§ **Provided records**
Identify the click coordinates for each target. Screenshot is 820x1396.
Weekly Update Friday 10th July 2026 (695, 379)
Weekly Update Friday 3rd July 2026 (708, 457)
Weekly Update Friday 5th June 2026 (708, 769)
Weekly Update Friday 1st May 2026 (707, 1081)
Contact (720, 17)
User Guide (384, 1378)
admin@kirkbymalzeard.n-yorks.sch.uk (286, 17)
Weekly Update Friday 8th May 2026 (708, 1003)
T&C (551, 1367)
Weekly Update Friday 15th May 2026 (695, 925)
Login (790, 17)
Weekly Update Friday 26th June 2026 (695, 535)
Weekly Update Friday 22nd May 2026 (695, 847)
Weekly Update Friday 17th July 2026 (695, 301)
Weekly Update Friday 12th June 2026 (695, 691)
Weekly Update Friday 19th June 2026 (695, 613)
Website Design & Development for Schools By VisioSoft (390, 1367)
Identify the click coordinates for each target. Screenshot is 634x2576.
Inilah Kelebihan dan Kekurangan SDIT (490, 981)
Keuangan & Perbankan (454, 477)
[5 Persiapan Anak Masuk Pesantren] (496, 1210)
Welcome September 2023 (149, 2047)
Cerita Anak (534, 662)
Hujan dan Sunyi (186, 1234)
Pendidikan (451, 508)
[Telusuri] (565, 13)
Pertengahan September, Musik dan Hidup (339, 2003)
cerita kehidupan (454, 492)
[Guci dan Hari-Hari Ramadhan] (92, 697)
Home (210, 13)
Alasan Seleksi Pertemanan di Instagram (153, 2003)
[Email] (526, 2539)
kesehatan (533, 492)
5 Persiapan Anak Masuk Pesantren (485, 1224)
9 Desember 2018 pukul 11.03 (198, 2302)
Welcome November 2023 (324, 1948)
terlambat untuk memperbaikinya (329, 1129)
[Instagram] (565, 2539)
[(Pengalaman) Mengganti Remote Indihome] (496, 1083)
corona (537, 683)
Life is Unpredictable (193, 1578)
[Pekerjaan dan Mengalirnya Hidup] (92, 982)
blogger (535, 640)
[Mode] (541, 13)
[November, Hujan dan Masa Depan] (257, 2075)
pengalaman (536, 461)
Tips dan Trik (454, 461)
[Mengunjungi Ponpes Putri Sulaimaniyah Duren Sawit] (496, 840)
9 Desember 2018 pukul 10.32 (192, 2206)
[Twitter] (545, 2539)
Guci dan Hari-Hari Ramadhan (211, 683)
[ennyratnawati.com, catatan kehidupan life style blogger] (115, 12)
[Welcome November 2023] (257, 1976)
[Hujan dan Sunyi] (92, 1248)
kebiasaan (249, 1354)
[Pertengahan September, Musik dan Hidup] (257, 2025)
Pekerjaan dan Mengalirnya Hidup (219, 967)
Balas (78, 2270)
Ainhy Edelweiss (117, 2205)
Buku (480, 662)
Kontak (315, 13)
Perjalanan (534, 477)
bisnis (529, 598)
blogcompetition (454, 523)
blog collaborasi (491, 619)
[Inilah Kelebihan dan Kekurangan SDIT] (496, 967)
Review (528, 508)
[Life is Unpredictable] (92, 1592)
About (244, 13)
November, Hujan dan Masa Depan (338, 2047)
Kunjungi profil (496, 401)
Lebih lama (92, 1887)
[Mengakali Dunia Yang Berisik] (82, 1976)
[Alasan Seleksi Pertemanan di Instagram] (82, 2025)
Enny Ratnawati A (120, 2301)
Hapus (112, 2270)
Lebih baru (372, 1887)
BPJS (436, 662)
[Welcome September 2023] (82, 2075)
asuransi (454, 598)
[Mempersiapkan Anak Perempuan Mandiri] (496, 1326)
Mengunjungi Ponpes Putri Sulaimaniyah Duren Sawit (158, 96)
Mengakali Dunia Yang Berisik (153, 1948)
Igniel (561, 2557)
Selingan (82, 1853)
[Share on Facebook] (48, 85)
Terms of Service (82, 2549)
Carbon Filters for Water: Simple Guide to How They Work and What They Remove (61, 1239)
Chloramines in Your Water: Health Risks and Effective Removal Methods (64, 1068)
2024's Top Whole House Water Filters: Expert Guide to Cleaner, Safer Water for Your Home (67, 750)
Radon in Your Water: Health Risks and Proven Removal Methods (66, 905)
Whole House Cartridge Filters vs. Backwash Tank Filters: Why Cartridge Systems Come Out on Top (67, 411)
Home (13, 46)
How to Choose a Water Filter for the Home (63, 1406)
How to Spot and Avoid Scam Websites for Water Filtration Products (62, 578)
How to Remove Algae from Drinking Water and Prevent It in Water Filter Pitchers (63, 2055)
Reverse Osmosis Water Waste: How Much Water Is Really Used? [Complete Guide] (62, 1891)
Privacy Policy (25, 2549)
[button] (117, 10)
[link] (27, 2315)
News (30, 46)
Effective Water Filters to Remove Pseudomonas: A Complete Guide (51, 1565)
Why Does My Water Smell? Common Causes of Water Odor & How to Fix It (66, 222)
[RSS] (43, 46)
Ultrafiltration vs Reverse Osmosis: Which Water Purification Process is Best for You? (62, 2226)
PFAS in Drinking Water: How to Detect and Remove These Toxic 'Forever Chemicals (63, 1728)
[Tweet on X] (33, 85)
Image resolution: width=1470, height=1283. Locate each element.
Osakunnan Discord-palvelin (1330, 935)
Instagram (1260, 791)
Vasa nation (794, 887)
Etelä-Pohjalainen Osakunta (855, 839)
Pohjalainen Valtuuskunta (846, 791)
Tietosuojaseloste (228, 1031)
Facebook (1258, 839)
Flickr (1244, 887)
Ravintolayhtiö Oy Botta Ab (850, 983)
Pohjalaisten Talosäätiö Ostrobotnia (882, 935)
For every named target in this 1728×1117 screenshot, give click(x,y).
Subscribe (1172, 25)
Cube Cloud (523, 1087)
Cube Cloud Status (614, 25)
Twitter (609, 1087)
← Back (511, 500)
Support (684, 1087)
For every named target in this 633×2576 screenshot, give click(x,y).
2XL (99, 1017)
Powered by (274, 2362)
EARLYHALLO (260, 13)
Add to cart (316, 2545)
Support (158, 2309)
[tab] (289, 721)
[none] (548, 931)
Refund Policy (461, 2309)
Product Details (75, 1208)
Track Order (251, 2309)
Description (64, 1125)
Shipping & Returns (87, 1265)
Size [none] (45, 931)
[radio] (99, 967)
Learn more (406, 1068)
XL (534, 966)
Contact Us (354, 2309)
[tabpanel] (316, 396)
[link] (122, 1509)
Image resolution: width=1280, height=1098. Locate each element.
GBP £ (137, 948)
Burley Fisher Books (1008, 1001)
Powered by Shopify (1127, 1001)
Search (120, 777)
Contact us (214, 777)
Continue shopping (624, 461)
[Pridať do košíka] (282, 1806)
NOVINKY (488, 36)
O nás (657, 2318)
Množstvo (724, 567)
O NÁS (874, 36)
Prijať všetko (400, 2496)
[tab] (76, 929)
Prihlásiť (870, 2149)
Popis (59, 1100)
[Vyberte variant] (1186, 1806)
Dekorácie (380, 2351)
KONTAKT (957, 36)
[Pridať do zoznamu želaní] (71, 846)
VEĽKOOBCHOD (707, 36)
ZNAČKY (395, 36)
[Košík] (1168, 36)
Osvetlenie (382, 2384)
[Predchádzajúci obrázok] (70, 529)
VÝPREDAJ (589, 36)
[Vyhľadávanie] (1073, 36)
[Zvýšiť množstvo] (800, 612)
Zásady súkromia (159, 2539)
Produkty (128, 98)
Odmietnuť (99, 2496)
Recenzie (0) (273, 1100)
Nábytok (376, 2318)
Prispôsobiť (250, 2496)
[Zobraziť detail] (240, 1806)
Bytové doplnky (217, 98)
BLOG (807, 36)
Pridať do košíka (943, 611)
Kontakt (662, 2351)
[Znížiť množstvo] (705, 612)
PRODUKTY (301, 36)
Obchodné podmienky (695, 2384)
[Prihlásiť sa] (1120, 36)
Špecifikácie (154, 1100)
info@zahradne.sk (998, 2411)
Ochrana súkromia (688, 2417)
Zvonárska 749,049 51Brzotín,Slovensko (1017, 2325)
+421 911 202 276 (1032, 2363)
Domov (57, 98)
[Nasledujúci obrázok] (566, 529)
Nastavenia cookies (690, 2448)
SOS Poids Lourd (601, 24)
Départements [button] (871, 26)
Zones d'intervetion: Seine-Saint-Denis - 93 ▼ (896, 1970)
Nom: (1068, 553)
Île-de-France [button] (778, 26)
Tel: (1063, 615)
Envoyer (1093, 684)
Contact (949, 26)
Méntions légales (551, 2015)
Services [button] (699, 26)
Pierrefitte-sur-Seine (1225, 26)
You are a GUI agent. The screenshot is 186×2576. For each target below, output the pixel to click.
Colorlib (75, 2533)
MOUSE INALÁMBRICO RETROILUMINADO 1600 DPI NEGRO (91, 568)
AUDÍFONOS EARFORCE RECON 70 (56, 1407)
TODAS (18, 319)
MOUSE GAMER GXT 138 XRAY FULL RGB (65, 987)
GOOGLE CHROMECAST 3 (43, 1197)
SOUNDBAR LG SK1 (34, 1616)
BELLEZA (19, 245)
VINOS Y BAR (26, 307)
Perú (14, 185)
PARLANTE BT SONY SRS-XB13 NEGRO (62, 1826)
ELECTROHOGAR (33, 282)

§ **Problem**
Transcribe the lines above between the line holding "Radon in Your" and the line holding "[Tweet on X] (33, 85)", inclusive, exactly as they stand and with nothing added.

§ **Response to this task**
Radon in Your Water: Health Risks and Proven Removal Methods (66, 905)
Whole House Cartridge Filters vs. Backwash Tank Filters: Why Cartridge Systems Come Out on Top (67, 411)
Home (13, 46)
How to Choose a Water Filter for the Home (63, 1406)
How to Spot and Avoid Scam Websites for Water Filtration Products (62, 578)
How to Remove Algae from Drinking Water and Prevent It in Water Filter Pitchers (63, 2055)
Reverse Osmosis Water Waste: How Much Water Is Really Used? [Complete Guide] (62, 1891)
Privacy Policy (25, 2549)
[button] (117, 10)
[link] (27, 2315)
News (30, 46)
Effective Water Filters to Remove Pseudomonas: A Complete Guide (51, 1565)
Why Does My Water Smell? Common Causes of Water Odor & How to Fix It (66, 222)
[RSS] (43, 46)
Ultrafiltration vs Reverse Osmosis: Which Water Purification Process is Best for You? (62, 2226)
PFAS in Drinking Water: How to Detect and Remove These Toxic 'Forever Chemicals (63, 1728)
[Tweet on X] (33, 85)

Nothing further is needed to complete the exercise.